Kurze Aufgabe 1: Welche Zeilen der Datensätze enthalten die Zeichenfolge „labeled“? Gib jede dieser Zeilen vollständig an und achte dabei auf Groß- und Kleinschreibung.

Aneignung des Raumes

| Daniela Gregori |
Arbeiten von Dominique Gonzalez-Foerster, František Lesák und Karimah Ashadu in der Wiener Secession.

Es gehört zu den großen Qualitäten der räumlichen Situation eines White Cube, dass man mit ihm für Ausstellungen so gut wie alles machen kann. Nun ist der Hauptraum der Wiener Secession so etwas wie das historische Vorbild der neutralen Schachtel und hat als solche im Laufe der letzten mehr als hundert Jahre so einiges an Einbauten erlebt. Nun also eine Apsis. Es ist, als hätte die goldene Blätterkugel am Dach des Gebäudes ein temporäres Pendant im Grundriss an der Stirnwand des Hauptraumes bekommen, ein halbkreisförmiger Fries, auf dem sich, dicht an dicht, über 230 Personen tummeln – Menschenwald statt Blätterwald nachgerade. Man möchte vorerst an eine vielfach multiplizierte Adaption des Stelldicheins auf dem „Sgt. Pepper“-Album der Beatles denken, bis sich neben der einen oder anderen Prominenz auch Figuren des Beethoven-Fries ausmachen lassen. Und kennt man Teile der Hintergrundslandschaft nicht womöglich aus einem anderen Zusammenhang?

Kurze Aufgabe 2:
Beantworte diese Fragen zum Textauszug:
(a) Von welchen drei Personen stammen die Arbeiten, die in der Wiener Secession gezeigt werden?
(b) Wie viele Personen tummeln sich auf dem halbkreisförmigen Fries?
(c) An welches Album der Beatles möchte man beim Anblick des Frieses vorerst denken?

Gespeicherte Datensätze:

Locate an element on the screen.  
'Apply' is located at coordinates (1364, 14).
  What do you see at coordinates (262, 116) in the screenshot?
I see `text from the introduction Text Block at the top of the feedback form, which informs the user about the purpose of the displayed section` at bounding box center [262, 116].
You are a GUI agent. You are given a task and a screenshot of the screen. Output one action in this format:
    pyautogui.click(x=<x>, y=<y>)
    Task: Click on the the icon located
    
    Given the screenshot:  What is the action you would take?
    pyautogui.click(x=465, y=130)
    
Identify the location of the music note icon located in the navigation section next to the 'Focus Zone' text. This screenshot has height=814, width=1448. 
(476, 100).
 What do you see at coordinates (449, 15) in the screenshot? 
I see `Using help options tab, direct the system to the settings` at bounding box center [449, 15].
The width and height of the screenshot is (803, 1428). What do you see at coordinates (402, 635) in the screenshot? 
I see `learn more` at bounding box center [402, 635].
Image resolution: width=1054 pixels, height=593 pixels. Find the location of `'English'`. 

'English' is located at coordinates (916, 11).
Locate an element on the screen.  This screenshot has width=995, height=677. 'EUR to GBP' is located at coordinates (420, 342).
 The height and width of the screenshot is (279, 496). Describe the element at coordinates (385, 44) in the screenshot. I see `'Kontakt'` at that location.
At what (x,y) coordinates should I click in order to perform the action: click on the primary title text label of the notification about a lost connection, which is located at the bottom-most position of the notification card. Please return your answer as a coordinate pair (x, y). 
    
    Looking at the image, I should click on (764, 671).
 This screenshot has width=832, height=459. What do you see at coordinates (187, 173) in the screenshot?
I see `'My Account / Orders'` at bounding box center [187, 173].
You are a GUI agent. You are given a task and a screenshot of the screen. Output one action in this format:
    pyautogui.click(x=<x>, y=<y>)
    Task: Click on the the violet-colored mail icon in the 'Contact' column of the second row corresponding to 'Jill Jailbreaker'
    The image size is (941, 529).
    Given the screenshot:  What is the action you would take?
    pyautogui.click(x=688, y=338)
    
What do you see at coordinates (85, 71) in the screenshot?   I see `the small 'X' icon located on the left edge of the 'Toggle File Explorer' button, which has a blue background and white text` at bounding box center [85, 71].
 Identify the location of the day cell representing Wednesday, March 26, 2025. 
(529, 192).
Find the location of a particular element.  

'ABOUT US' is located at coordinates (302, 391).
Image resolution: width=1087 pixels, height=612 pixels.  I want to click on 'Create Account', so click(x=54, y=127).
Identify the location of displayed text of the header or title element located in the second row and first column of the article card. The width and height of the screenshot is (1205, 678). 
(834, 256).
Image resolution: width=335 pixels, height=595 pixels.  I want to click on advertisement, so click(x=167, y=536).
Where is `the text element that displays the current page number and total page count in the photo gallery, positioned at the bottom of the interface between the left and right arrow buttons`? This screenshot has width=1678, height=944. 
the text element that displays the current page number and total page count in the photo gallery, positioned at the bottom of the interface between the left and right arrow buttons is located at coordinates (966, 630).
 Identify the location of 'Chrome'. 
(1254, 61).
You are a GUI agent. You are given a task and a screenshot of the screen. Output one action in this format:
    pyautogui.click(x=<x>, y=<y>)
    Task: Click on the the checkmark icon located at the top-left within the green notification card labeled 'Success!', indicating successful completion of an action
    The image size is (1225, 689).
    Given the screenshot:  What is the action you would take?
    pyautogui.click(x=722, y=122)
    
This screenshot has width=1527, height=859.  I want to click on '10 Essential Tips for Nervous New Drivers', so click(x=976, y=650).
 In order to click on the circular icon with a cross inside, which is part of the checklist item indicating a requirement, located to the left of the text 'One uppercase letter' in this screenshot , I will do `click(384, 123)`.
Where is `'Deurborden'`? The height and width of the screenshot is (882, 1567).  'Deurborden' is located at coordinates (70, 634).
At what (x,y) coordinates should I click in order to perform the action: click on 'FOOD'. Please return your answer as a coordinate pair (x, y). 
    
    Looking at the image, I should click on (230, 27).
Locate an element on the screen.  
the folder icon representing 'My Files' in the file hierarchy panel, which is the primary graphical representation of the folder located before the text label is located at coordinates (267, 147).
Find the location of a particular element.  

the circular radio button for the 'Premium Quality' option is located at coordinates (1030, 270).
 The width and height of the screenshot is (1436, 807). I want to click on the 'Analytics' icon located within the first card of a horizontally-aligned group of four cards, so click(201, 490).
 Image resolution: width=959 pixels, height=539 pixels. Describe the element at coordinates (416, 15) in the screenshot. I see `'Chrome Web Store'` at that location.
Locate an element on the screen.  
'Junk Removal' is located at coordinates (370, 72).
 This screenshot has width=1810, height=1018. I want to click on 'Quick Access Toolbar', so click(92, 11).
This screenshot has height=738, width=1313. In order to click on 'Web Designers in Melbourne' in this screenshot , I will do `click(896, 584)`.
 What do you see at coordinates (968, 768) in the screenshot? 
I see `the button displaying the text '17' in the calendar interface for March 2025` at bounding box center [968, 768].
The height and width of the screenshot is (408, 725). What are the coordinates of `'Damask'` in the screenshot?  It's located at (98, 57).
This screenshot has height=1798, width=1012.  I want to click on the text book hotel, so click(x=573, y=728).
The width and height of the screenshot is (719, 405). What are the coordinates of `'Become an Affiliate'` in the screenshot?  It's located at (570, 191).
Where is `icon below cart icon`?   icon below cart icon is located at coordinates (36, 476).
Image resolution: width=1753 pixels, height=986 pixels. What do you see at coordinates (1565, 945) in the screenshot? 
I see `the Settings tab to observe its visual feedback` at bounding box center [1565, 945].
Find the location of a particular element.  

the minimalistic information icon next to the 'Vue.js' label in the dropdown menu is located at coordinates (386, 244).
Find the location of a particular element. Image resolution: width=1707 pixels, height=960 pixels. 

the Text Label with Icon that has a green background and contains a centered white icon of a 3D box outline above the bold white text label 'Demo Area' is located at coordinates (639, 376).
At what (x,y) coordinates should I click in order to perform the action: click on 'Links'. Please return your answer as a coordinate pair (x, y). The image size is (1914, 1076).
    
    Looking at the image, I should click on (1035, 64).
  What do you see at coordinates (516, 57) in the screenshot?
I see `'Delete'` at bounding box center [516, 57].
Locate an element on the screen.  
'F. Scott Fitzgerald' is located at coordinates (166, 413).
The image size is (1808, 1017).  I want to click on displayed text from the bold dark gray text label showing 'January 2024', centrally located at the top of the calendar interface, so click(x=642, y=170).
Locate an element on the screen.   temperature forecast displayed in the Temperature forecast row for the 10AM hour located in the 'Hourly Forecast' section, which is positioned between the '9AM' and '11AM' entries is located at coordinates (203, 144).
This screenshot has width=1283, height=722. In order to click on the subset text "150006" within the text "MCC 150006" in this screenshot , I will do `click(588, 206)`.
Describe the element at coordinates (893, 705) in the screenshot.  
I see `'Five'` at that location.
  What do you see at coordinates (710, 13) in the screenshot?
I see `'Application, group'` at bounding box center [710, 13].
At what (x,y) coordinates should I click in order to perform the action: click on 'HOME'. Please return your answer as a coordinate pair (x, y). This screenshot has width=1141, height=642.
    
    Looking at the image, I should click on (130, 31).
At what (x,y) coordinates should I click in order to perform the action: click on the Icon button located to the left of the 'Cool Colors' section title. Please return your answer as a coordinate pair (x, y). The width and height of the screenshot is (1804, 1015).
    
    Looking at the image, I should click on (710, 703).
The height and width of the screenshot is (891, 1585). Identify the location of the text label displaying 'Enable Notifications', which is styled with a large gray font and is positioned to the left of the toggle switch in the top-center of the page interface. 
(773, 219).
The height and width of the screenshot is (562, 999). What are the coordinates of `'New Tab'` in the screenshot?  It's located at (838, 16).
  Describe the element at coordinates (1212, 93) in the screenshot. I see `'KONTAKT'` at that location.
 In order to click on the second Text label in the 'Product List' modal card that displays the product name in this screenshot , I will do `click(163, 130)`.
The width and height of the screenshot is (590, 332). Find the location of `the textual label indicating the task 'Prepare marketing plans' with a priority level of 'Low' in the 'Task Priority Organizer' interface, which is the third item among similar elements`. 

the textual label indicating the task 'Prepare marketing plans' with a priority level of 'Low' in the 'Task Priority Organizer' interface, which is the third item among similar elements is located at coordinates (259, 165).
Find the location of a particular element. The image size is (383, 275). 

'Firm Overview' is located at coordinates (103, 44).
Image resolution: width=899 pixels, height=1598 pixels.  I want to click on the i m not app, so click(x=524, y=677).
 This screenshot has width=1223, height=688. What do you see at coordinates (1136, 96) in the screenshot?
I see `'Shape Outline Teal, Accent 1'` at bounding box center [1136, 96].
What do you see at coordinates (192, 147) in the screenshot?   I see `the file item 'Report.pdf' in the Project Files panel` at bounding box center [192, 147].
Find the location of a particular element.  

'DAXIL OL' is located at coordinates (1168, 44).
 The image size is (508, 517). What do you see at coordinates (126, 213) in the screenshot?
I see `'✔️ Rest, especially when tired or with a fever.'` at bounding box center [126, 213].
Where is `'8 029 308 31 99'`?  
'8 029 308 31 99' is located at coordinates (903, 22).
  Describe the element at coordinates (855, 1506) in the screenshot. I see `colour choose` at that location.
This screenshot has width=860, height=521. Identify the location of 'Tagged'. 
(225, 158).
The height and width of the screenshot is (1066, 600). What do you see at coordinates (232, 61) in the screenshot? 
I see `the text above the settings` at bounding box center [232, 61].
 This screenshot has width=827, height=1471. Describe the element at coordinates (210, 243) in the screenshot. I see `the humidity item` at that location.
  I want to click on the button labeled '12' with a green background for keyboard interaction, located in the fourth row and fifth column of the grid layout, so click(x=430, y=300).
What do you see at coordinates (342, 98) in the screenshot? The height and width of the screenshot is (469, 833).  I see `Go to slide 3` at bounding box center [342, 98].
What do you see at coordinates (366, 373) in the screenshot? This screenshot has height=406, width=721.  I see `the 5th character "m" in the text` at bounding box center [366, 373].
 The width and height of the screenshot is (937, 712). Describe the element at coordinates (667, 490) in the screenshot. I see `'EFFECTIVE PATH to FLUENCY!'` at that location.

Antwort zur Aufgabe 1:
    Task: Click on the the checkmark icon located at the top-left within the green notification card labeled 'Success!', indicating successful completion of an action
  I want to click on the button labeled '12' with a green background for keyboard interaction, located in the fourth row and fifth column of the grid layout, so click(x=430, y=300).

Antwort zur Aufgabe 2:
(a) Dominique Gonzalez-Foerster, František Lesák und Karimah Ashadu.
(b) Über 230 Personen.
(c) An das Album „Sgt. Pepper“.